Nous avons mis en place, aux niveaux international et national, un outil puissant et efficace : les réseaux d'aires protégées. Nous atteindrons vraisemblablement notre objectif de 30 % en 2030. Mais nous devons amplifier ce mouvement, investir dans la protection des écosystèmes et des espèces sauvages. Si nous disposons du cadre juridique pour le faire, l'impulsion politique doit être renforcée dans tous nos territoires.

De la même manière, si la loi du 8 août 2016 pour la reconquête de la biodiversité, de la nature et des paysages a renforcé les sanctions en matière de lutte contre le commerce illicite d'espèces protégées, les moyens - humains, notamment en matière de formation, mais aussi budgétaires - manquent aujourd'hui. Il faut les renforcer.
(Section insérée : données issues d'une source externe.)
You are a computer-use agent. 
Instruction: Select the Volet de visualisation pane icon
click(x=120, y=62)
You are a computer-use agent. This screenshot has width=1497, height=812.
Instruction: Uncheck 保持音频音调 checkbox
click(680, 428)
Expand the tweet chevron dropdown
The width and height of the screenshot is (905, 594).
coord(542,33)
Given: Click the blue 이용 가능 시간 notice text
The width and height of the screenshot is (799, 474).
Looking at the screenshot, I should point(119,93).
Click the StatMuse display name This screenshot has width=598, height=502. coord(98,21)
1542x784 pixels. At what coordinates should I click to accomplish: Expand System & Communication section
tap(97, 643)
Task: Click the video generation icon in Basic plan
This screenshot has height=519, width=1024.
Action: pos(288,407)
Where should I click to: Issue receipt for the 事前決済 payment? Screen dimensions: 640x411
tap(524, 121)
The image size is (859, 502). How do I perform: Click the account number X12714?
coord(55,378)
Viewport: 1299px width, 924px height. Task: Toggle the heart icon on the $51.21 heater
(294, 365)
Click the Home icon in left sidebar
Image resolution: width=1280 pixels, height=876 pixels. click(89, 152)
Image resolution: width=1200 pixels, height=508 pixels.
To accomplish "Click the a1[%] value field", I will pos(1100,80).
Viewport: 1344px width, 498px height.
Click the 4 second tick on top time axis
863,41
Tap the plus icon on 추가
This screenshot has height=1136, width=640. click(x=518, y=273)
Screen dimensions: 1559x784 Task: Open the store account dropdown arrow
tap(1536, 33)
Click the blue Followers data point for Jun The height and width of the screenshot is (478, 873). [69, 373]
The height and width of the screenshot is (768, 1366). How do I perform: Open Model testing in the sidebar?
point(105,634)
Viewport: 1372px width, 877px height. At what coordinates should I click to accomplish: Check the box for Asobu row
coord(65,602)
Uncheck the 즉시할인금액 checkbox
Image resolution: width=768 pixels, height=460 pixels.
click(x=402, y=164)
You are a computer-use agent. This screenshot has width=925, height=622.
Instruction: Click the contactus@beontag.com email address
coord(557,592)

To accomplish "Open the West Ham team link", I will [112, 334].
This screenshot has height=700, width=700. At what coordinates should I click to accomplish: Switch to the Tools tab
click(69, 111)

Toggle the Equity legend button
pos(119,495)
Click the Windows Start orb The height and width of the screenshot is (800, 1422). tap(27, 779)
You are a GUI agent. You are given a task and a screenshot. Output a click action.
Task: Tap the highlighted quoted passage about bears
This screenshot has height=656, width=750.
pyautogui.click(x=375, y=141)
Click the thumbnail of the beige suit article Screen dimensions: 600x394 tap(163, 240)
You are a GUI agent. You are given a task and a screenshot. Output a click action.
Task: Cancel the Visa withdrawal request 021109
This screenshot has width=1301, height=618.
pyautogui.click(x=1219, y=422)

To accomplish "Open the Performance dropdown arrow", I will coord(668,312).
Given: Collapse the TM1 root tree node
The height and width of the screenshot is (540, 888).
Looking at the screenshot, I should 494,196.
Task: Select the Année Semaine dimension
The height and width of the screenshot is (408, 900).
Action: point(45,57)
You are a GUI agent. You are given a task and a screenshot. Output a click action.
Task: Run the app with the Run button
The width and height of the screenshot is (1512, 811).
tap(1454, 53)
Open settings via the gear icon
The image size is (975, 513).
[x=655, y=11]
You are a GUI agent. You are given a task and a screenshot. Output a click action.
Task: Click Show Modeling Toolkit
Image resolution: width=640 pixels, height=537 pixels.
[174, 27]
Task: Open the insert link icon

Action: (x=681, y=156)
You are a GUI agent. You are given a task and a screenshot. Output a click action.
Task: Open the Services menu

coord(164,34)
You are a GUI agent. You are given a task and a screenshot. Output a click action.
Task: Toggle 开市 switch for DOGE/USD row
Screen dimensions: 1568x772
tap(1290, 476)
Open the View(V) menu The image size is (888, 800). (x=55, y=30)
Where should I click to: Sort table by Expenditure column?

À titre d'exemple, le directeur de l'UICN nous a rappelé que l'aéroport Charles-de-Gaulle était une des plaques tournantes du trafic d'espèces menacées, notamment d'Afrique vers l'Asie. Les douaniers constatent ainsi une recrudescence du commerce du pangolin, comme l'atteste la saisie record, en 2014, de 250 kg d'écailles de pangolin. Pas moins de 270 tonnes de viande de brousse transitent, en outre, chaque année par Roissy.

Le plan de relance ne pourra pas faire l'impasse sur des investissements massifs dans la recherche - le professeur Guégan en a rappelé l'importance.

Sur le plan de la gouvernance internationale, l'Iddri a rappelé que le temps du multilatéralisme était un temps long et a évoqué plusieurs pistes d'évolution La voie d'un renforcement de la convention sur la diversité biologique pourrait être une option intéressante, même si elle présente une limite, à savoir que les États-Unis n'en font pas partie. La voie d'une extension du mandat de la Convention sur le commerce international des espèces de faune et de flore sauvages menacées d'extinction (Cites), qui ne couvre pas à ce jour les zoonoses, à l'ensemble des espèces susceptibles de transmettre des maladies zoonotiques, pourrait en être une autre, couplée à une amélioration de la coopération avec l'OMS, davantage chargée de la gestion des pandémies que de leur prévention. L'Iddri a également mis en avant la piste d'un mandat qui pourrait être confié sur le sujet de la gouvernance des pandémies par l'assemblée générale des Nations unies à une commission spéciale ou à un organisme existant, notamment afin de favoriser les retours d'expériences des causes et des solutions. Les organisations internationales sont malmenées. Les parlements nationaux pourraient assurer un contrôle et jouer le rôle d'aiguillon.